■ **TASK BRIEF**: Edit the entries in the stretch from the line containing "Viewport: 1200px width, 900px" through the line containing "tap(1165, 8)", replacing "Subject text field" with "Subject input box" and leaving everything else unchanged. Return only those lines.

■ **ROWS**:
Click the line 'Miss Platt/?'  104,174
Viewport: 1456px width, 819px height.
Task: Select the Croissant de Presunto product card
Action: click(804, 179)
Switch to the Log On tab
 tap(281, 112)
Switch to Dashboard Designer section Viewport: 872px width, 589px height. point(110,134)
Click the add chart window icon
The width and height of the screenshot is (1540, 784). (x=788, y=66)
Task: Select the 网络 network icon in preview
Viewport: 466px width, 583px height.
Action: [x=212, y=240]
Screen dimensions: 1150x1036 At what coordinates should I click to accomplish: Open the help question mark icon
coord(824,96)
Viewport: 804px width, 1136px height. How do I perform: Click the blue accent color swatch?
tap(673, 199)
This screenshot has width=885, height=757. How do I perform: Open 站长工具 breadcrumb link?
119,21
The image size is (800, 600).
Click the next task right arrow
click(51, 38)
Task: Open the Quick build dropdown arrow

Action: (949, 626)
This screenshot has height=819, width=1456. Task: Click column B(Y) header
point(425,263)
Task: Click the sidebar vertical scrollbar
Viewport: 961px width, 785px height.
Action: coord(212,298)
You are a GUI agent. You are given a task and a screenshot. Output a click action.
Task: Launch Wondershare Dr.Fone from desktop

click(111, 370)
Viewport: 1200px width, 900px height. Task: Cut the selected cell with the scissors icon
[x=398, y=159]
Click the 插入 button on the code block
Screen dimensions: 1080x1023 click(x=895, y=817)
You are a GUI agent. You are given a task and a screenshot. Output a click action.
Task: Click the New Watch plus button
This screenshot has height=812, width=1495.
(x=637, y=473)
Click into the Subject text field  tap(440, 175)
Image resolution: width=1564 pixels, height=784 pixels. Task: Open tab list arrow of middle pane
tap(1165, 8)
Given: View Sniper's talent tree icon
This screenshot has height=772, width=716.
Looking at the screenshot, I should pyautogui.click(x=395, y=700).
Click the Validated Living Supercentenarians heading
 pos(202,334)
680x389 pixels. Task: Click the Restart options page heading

■ **SOLUTION FOR THIS PROBLEM**:
Viewport: 1200px width, 900px height. Task: Cut the selected cell with the scissors icon
[x=398, y=159]
Click the 插入 button on the code block
Screen dimensions: 1080x1023 click(x=895, y=817)
You are a GUI agent. You are given a task and a screenshot. Output a click action.
Task: Click the New Watch plus button
This screenshot has height=812, width=1495.
(x=637, y=473)
Click into the Subject input box  tap(440, 175)
Image resolution: width=1564 pixels, height=784 pixels. Task: Open tab list arrow of middle pane
tap(1165, 8)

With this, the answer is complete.